The weak-to-strong generalization phenomenon is the driver for important machine learning applications including highly data-efficient learning and, most recently, performing superalignment. While decades of research have resulted in numerous algorithms that produce strong empirical performance, understanding what aspects of data enable weak-to-strong generalization has been understudied. We propose a simple data-centric mechanism that characterizes weak-to-strong generalization: the overlap density. Intuitively, generalization tracks the number of points that contain overlaps, i.e., both easy patterns (learnable by a weak model) and challenging patterns (only learnable by a stronger model), as with such points, weak predictions can be used to learn challenging patterns by stronger models. We provide a practical overlap detection algorithm to find such points in datasets and leverage them to learn, among multiple sources of data, which to query when seeking to maximize overlap density and thereby enhance weak-to-strong generalization.

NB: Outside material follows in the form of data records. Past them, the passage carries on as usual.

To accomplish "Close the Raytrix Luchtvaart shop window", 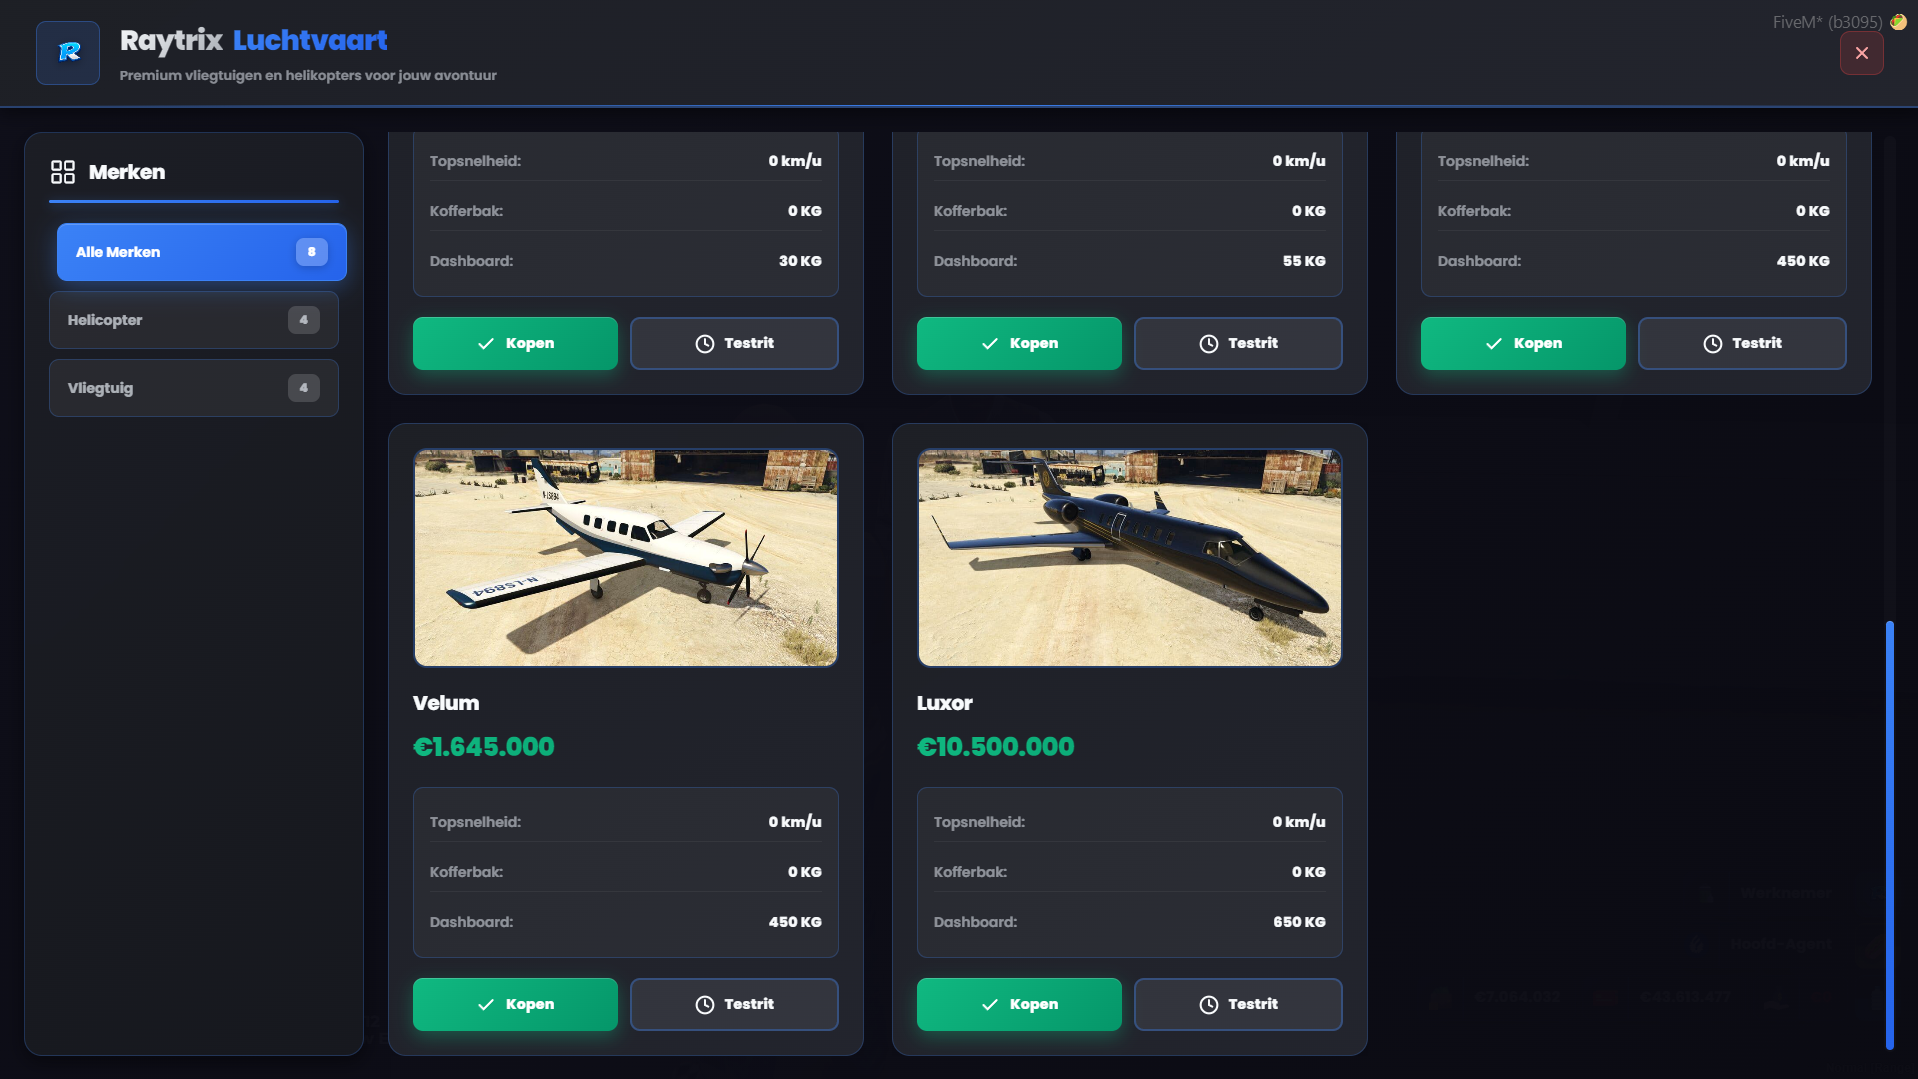I will [x=1861, y=53].
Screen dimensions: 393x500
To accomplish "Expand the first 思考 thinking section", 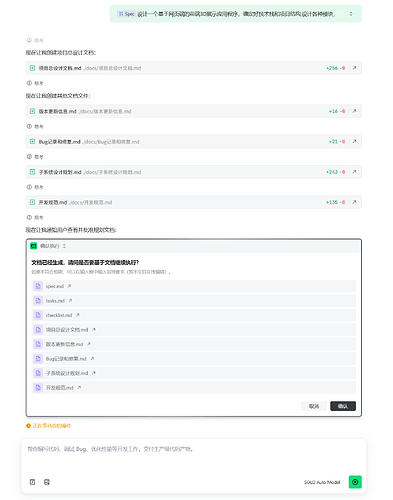I will pyautogui.click(x=35, y=40).
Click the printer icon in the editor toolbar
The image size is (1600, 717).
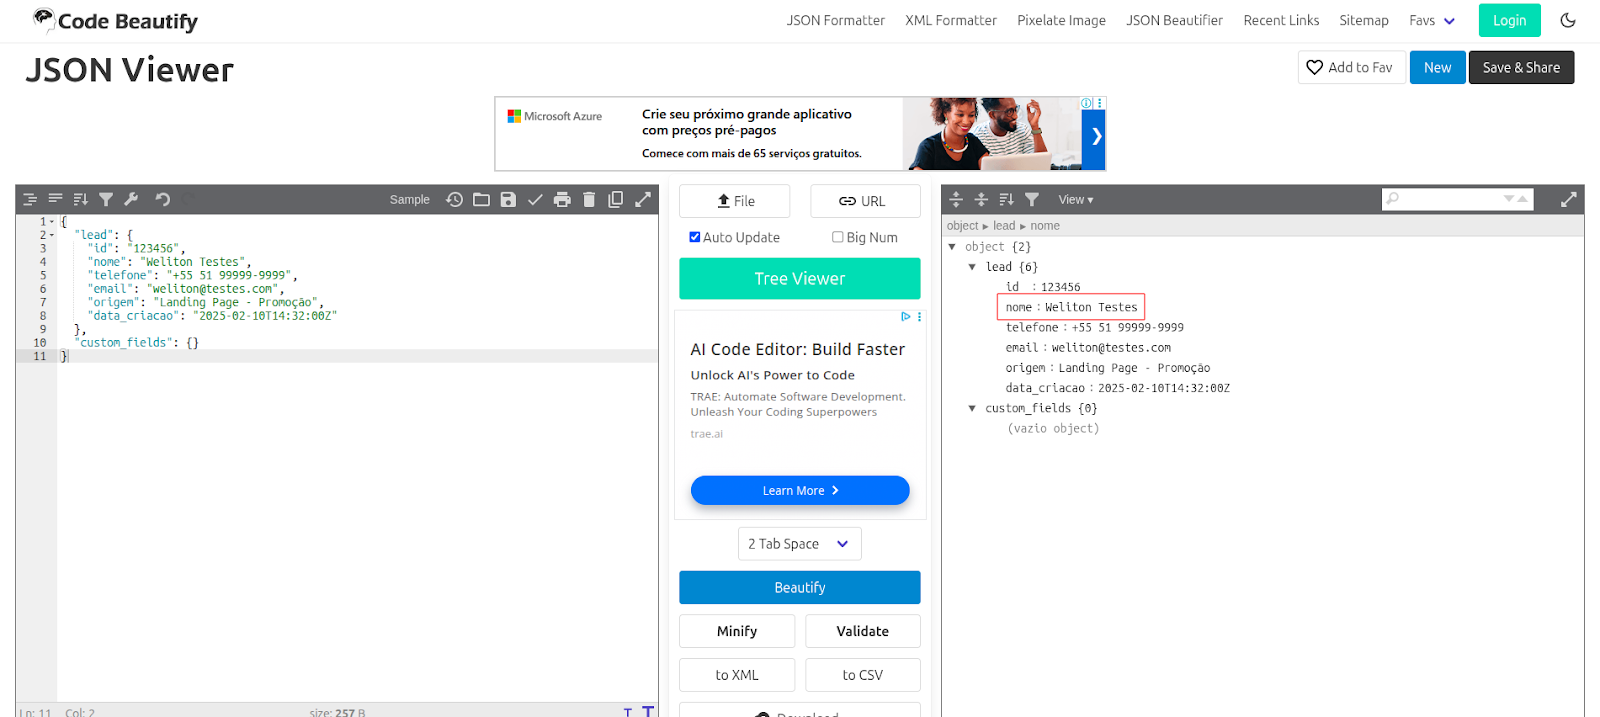(x=562, y=200)
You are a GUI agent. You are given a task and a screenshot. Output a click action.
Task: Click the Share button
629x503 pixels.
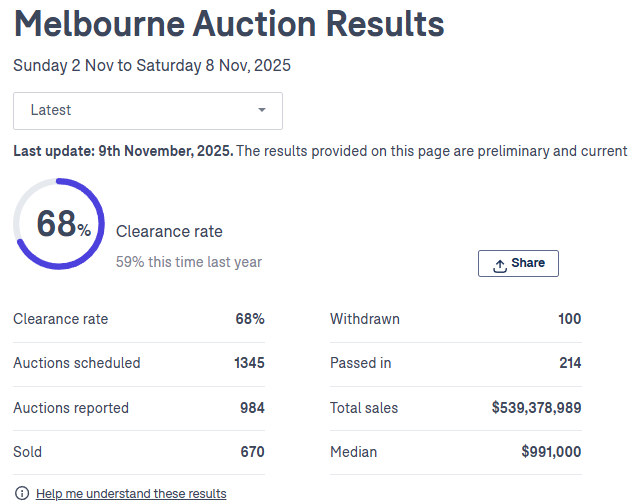coord(518,263)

We present a theoretical result showing that the generalization benefit is a function of the overlap density and a regret bound for our data selection algorithm. Empirically, we validate the mechanism and the overlap detection algorithm on a wide array of settings.

翻译：弱监督到强监督泛化现象是推动重要机器学习应用的关键驱动力，包括高数据效率学习以及近期备受关注的超对齐任务。尽管数十年的研究已催生出众多具备强大实证性能的算法，但对于数据中哪些特性能够促成弱监督到强监督泛化的理解仍显不足。我们提出一种简洁的数据中心机制来刻画弱监督到强监督泛化：重叠密度。直观而言，泛化性能与数据集中包含重叠模式的数据点数量相关——这些数据点同时包含简单模式（可由弱模型学习）与困难模式（仅能由更强模型学习）。借助此类数据点，强模型可利用弱模型的预测结果来学习困难模式。我们提出一种实用的重叠检测算法，用于在数据集中识别此类数据点，并基于该算法设计数据选择策略，从而在多源数据中筛选能够最大化重叠密度、进而提升弱监督到强监督泛化性能的查询样本。我们给出了理论结果，证明泛化收益是重叠密度的函数，并为数据选择算法提供了遗憾界。最后，我们在多种实验场景中验证了该机制与重叠检测算法的有效性。